Steinberg Christian, Padfield Gareth J, Champagne Jean, Sanatani Shubhayan, Angaran Paul, Andrade Jason G, Roberts Jason D, Healey Jeffrey S, Chauhan Vijay S, Birnie David H, Janzen Mikyla, Gerull Brenda, Klein George J, Leather Richard, Simpson Christopher S, Seifer Colette, Talajic Mario, Gardner Martin, Krahn Andrew D
For the author affiliations, please see the Appendix.
Circ Arrhythm Electrophysiol. 2016 Sep;9(9). doi: 10.1161/CIRCEP.115.004274.
Unexplained cardiac arrest (UCA) may be explained by inherited arrhythmia syndromes. The Cardiac Arrest Survivors With Preserved Ejection Fraction Registry prospectively assessed first-degree relatives of UCA or sudden unexplained death victims to screen for cardiac abnormalities.
Around 398 first-degree family members (186 UCA, 212 sudden unexplained death victims' relatives; mean age, 44±17 years) underwent extensive cardiac workup, including ECG, signal averaged ECG, exercise testing, cardiac imaging, Holter-monitoring, and selective provocative drug testing with epinephrine or procainamide. Genetic testing was performed when a mutation was identified in the UCA survivor or when the diagnostic workup revealed a phenotype suggestive of a specific inherited arrhythmia syndrome. The diagnostic strength was classified as definite, probable, or possible based on previously published definitions. Cardiac abnormalities were detected in 120 of 398 patients (30.2%) with 67 of 398 having a definite or probable diagnosis (17%), including Long-QT syndrome (13%), catecholaminergic polymorphic ventricular tachycardia (4%), arrhythmogenic right ventricular cardiomyopathy (4%), and Brugada syndrome (3%). The detection yield was similar for family members of UCA and sudden unexplained death victims (31% versus 27%; P=0.59). Genetic testing was performed more often in family members of UCA patients (29% versus 20%; P=0.03). Disease-causing mutations were identified in 20 of 398 relatives (5%). The most common pathogenic mutations were RyR2 (2%), SCN5A (1%), and KNCQ1 (0.8%).

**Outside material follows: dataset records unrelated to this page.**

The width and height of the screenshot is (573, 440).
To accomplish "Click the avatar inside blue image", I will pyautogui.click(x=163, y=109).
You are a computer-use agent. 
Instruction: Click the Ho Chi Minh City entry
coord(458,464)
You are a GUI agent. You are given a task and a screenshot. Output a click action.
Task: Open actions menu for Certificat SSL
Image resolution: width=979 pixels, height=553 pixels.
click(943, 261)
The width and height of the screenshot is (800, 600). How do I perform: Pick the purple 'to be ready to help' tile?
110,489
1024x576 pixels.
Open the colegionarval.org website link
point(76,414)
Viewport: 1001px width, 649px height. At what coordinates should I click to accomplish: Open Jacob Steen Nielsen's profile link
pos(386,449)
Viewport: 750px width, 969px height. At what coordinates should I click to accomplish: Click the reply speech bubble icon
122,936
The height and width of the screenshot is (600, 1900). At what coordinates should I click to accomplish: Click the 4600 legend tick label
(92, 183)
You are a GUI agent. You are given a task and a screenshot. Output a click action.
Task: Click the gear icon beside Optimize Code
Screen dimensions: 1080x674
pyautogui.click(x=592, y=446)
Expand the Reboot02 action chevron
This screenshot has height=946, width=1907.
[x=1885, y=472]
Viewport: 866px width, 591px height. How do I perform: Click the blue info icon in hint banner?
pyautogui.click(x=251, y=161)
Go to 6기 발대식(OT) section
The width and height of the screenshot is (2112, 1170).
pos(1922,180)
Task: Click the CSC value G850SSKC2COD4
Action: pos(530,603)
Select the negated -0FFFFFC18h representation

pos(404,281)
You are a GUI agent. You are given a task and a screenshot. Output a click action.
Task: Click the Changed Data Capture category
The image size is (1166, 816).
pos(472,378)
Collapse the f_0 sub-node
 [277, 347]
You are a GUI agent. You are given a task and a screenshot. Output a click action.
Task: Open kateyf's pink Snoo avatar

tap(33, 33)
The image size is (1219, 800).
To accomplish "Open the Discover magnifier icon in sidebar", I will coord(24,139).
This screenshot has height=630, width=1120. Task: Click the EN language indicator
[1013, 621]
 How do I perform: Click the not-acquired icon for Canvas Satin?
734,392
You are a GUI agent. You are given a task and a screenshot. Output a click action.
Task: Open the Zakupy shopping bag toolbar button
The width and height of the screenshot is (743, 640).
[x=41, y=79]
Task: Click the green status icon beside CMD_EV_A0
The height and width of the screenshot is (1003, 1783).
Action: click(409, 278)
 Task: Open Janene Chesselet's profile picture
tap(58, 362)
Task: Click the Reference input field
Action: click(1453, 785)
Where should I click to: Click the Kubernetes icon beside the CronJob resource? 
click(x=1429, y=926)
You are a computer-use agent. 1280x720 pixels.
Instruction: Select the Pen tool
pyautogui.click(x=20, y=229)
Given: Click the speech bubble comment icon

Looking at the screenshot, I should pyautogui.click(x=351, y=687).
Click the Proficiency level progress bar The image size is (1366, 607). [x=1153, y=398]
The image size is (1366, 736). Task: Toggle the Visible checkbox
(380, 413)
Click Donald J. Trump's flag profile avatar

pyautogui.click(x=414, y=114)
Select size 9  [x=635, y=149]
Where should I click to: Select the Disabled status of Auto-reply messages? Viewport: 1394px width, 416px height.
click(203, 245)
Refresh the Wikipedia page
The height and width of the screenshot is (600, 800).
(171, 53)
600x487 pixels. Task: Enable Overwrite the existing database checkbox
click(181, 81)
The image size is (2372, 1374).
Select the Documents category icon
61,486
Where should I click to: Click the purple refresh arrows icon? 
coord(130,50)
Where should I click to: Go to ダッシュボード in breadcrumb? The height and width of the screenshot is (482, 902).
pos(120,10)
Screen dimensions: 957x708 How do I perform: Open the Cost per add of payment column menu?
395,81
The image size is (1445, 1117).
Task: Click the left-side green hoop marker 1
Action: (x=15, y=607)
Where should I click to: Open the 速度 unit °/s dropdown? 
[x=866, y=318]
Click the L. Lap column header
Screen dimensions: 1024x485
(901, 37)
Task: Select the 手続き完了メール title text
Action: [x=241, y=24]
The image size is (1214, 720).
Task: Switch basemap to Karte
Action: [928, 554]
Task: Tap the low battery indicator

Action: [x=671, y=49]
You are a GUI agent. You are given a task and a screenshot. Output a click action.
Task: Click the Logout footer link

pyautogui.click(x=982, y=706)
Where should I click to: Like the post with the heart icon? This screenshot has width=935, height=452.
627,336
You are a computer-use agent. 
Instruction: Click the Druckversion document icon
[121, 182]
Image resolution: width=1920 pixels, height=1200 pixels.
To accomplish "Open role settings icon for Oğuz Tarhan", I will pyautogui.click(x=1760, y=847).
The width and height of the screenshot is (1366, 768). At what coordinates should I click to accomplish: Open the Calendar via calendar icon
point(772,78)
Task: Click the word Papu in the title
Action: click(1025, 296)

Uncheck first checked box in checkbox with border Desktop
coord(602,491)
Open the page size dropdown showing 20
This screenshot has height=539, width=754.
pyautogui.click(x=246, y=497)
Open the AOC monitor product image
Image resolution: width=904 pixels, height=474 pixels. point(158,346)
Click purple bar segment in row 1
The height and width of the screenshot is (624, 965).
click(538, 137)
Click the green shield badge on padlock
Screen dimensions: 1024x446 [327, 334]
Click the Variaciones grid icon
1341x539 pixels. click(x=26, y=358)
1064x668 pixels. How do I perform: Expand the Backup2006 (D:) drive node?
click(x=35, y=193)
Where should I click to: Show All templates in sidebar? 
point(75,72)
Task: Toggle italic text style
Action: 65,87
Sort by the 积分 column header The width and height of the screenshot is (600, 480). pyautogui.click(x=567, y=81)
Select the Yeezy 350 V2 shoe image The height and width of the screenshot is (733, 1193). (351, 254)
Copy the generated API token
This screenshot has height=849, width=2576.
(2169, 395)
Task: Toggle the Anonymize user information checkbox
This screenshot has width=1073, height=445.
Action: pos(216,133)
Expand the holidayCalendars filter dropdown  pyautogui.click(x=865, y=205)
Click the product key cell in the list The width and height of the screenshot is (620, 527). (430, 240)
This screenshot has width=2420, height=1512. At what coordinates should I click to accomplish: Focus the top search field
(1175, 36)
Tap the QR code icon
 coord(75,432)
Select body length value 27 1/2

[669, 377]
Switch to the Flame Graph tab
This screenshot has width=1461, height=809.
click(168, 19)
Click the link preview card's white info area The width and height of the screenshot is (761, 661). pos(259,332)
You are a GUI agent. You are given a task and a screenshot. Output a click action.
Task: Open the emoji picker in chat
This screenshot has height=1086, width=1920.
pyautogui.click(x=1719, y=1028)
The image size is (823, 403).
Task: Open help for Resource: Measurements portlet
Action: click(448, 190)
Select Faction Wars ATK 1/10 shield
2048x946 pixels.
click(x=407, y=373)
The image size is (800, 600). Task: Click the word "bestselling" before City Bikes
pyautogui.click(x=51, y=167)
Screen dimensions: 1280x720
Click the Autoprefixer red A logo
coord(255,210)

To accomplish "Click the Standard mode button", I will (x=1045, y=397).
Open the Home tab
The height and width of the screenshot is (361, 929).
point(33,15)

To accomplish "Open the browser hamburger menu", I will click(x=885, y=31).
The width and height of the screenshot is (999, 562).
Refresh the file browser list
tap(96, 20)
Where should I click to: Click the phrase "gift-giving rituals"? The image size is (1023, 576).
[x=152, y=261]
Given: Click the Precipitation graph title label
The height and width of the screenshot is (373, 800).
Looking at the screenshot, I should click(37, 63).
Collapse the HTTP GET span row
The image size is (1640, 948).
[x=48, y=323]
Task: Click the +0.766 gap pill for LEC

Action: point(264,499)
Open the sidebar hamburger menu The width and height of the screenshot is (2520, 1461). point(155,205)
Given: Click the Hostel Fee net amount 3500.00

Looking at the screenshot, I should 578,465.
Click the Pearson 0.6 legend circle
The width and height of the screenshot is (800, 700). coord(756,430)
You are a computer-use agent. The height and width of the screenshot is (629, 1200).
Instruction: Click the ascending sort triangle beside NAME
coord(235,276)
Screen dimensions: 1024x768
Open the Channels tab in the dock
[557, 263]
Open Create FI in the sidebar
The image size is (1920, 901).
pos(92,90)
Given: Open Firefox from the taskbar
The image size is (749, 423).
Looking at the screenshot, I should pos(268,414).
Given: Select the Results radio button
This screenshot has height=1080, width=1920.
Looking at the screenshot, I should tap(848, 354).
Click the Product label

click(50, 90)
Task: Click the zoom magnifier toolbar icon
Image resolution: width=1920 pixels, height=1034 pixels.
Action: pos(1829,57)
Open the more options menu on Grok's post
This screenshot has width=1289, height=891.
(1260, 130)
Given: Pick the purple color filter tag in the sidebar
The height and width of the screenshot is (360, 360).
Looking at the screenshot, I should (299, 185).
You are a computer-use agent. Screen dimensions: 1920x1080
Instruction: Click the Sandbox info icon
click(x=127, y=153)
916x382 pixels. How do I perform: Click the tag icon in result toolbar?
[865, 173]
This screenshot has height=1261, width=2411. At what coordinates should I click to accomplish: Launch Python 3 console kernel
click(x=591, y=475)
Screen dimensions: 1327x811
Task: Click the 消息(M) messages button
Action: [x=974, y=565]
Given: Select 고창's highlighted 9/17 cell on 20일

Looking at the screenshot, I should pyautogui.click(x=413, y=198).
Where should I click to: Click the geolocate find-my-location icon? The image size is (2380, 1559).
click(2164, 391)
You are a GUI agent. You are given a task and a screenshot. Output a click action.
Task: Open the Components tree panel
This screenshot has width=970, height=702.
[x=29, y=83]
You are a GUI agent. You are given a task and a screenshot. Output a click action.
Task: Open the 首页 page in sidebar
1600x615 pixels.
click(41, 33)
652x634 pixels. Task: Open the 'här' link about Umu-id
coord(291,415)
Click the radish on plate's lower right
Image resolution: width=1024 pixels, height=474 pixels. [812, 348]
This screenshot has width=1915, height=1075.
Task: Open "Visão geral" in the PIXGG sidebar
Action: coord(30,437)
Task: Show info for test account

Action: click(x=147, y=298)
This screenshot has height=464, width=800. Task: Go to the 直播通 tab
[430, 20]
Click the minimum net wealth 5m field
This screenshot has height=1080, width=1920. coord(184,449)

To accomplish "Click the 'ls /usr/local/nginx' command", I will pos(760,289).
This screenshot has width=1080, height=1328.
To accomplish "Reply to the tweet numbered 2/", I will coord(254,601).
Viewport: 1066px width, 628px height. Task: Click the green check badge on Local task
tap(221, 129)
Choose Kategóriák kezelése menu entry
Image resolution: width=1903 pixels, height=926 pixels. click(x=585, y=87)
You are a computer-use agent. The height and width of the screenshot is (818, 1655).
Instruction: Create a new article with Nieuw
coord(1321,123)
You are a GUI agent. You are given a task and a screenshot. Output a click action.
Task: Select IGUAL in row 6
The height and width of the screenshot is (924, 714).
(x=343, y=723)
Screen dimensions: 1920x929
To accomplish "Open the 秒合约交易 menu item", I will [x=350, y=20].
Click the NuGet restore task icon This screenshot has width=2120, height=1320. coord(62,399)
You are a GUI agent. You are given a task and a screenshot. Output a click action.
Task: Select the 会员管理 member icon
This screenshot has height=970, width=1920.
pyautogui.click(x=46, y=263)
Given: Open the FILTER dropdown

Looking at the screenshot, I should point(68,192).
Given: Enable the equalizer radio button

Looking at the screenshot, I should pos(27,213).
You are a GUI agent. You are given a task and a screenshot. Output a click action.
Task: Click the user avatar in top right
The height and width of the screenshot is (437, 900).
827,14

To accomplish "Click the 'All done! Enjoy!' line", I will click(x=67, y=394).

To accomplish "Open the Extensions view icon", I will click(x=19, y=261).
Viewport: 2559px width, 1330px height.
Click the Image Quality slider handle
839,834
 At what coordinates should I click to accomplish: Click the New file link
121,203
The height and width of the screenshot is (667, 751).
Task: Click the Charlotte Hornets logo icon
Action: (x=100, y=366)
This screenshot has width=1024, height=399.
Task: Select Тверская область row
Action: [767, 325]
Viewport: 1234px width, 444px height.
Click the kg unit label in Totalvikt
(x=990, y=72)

Cardiac screening revealed abnormalities in 30% of first-degree relatives of UCA or sudden unexplained death victims, with a clear working diagnosis in 17%. Long-QT, arrhythmogenic right ventricular cardiomyopathy, and catecholaminergic polymorphic ventricular tachycardia were the most common diagnoses. Systematic cascade screening and genetic testing in asymptomatic individuals will lead to preventive lifestyle and medical interventions with potential to prevent sudden cardiac death.
URL: http://www.clinicaltrials.gov. Unique identifier: NCT00292032.
不明原因心脏骤停(UCA)可能由遗传性心律失常综合征所解释。心脏骤停幸存者左室射血分数保留注册研究前瞻性评估了UCA患者的一级亲属或不明原因猝死受害者的亲属,以筛查心脏异常情况。
约398名一级家庭成员(186名UCA患者的亲属、212名不明原因猝死受害者的亲属;平均年龄44±17岁)接受了全面的心脏检查,包括心电图、信号平均心电图、运动试验、心脏成像、动态心电图监测,以及使用肾上腺素或普鲁卡因胺进行选择性激发药物试验。当在UCA幸存者中鉴定出突变,或诊断检查显示出提示特定遗传性心律失常综合征的表型时,进行基因检测。根据先前发表的定义,将诊断强度分为明确、很可能或可能。在398例患者中的120例(30.2%)检测到心脏异常,其中398例中有67例有明确或很可能的诊断(17%),包括长QT综合征(13%)、儿茶酚胺能多形性室性心动过速(4%)、致心律失常性右室心肌病(4%)和Brugada综合征(3%)。UCA患者亲属和不明原因猝死受害者亲属的检出率相似(31%对27%;P=0.59)。UCA患者亲属中进行基因检测的比例更高(29%对20%;P=0.03)。在398名亲属中的20名(5%)鉴定出致病突变。最常见的致病突变是RyR2(2%)、SCN5A(1%)和KNCQ1(0.8%)。
心脏筛查在30%的UCA患者或不明原因猝死受害者的一级亲属中发现了异常,17%有明确的有效诊断。长QT综合征、致心律失常性右室心肌病和儿茶酚胺能多形性室性心动过速是最常见的诊断。对无症状个体进行系统的级联筛查和基因检测将导致预防性的生活方式和医疗干预,有可能预防心源性猝死。